**Description of the task:**
Answer these questions from the AFR documentation message below:
1. Who wrote the reply, and on what date was it sent?
2. According to Martin Fick, what does the 5 step write process seem to lay the foundations for?
3. What does AFR keep track of, in contrast to a complete record of what changed?

[Gluster-devel] Re: AFR documentation

vikas at zresearch.com (Vikas Gorur) · Fri, 19 Dec 2008 23:17:52 +0530

2008/12/18 Martin Fick <mogulguy at yahoo.com>:
On Thu, 12/18/08, Martin Fick wrote:

> I have some questions about things that were perhaps implied in the
>document, but not really discussed.  It sounds like the 5 step write
>process lays the foundations for transaction based writes and
>efficient self healing?  I am curious how many of the failures cases
>are currently dealt with besides the mentioned split brain
>problems.  Are there any rollback procedures implemented?  It seems
>likely the intent, I am just trying to clarify the current
>functionality.

First off, it would be a misnomer to call it "transaction" (even though
you will see the term used in the code) because in actual database
transactions a complete record is kept about *what changed*. In AFR we
only keep track that *something changed*, and it is up to the
self-heal logic to figure out what changed (permissions, existence of
the file itself, or file contents) and do the appropriate thing.

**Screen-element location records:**

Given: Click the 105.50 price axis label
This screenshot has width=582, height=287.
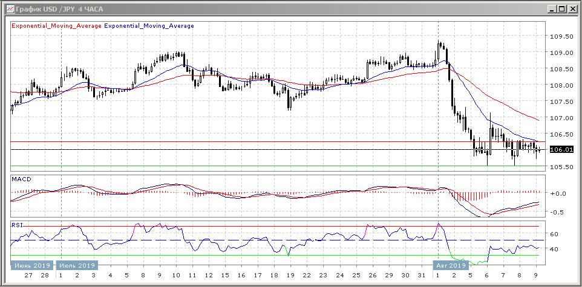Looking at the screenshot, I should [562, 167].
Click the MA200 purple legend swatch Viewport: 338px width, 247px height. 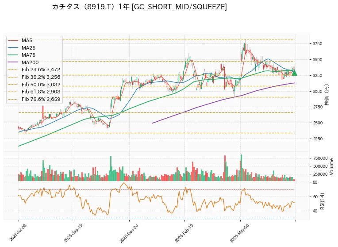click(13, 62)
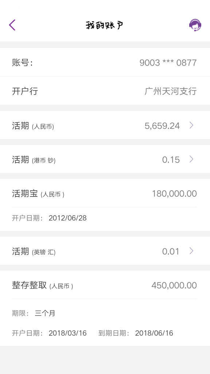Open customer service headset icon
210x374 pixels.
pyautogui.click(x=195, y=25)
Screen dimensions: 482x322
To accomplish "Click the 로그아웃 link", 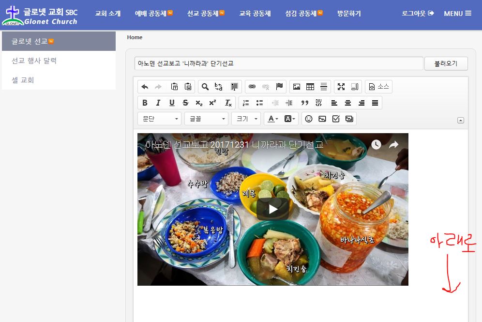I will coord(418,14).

**Worked answer:**
1. Vikas Gorur, on Fri, 19 Dec 2008.
2. Transaction based writes and efficient self healing.
3. Only that something changed.